What you are asked to do: Output all the records below, word for word.

Collection entries:
________________________________________

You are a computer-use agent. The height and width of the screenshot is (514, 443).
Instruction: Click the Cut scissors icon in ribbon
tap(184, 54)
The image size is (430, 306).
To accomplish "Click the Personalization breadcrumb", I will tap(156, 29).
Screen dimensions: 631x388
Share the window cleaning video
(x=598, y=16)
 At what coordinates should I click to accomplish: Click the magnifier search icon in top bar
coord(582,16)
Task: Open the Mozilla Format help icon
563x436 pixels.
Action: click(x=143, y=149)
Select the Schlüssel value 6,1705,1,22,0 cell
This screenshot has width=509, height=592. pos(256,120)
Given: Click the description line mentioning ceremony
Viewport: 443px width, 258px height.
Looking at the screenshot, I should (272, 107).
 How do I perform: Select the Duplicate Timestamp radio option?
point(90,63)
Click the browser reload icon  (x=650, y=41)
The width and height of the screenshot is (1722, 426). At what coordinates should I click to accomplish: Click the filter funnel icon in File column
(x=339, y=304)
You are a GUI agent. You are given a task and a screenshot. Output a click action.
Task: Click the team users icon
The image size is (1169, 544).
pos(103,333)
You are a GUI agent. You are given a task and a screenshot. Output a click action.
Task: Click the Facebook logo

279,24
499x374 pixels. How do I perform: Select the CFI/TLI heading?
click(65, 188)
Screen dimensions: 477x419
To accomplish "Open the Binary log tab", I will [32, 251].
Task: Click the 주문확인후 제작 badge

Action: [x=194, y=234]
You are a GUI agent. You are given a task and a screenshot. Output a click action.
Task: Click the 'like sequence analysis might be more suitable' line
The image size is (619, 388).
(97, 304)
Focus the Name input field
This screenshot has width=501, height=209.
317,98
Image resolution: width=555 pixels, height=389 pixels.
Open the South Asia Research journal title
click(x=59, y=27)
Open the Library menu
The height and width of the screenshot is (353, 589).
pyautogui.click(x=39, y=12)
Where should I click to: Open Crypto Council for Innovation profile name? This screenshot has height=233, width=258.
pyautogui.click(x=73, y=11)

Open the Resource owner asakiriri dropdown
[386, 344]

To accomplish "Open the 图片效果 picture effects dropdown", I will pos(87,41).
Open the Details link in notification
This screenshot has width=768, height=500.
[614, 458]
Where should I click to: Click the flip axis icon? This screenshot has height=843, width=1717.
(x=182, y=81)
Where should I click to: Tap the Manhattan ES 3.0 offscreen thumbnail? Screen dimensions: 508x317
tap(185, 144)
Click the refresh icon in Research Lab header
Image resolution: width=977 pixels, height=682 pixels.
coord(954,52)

________________________________________

Answer space:
You are a computer-use agent. The height and width of the screenshot is (514, 443).
Instruction: Click the Cut scissors icon in ribbon
tap(184, 54)
The image size is (430, 306).
To accomplish "Click the Personalization breadcrumb", I will tap(156, 29).
Screen dimensions: 631x388
Share the window cleaning video
(x=598, y=16)
 At what coordinates should I click to accomplish: Click the magnifier search icon in top bar
coord(582,16)
Task: Open the Mozilla Format help icon
563x436 pixels.
Action: click(x=143, y=149)
Select the Schlüssel value 6,1705,1,22,0 cell
This screenshot has width=509, height=592. pos(256,120)
Given: Click the description line mentioning ceremony
Viewport: 443px width, 258px height.
Looking at the screenshot, I should (272, 107).
 How do I perform: Select the Duplicate Timestamp radio option?
point(90,63)
Click the browser reload icon  (x=650, y=41)
The width and height of the screenshot is (1722, 426). At what coordinates should I click to accomplish: Click the filter funnel icon in File column
(x=339, y=304)
You are a GUI agent. You are given a task and a screenshot. Output a click action.
Task: Click the team users icon
The image size is (1169, 544).
pos(103,333)
You are a GUI agent. You are given a task and a screenshot. Output a click action.
Task: Click the Facebook logo

279,24
499x374 pixels. How do I perform: Select the CFI/TLI heading?
click(65, 188)
Screen dimensions: 477x419
To accomplish "Open the Binary log tab", I will [32, 251].
Task: Click the 주문확인후 제작 badge

Action: [x=194, y=234]
You are a GUI agent. You are given a task and a screenshot. Output a click action.
Task: Click the 'like sequence analysis might be more suitable' line
The image size is (619, 388).
(97, 304)
Focus the Name input field
This screenshot has width=501, height=209.
317,98
Image resolution: width=555 pixels, height=389 pixels.
Open the South Asia Research journal title
click(x=59, y=27)
Open the Library menu
The height and width of the screenshot is (353, 589).
pyautogui.click(x=39, y=12)
Where should I click to: Open Crypto Council for Innovation profile name? This screenshot has height=233, width=258.
pyautogui.click(x=73, y=11)

Open the Resource owner asakiriri dropdown
[386, 344]

To accomplish "Open the 图片效果 picture effects dropdown", I will pos(87,41).
Open the Details link in notification
This screenshot has width=768, height=500.
[614, 458]
Where should I click to: Click the flip axis icon? This screenshot has height=843, width=1717.
(x=182, y=81)
Where should I click to: Tap the Manhattan ES 3.0 offscreen thumbnail? Screen dimensions: 508x317
tap(185, 144)
Click the refresh icon in Research Lab header
Image resolution: width=977 pixels, height=682 pixels.
coord(954,52)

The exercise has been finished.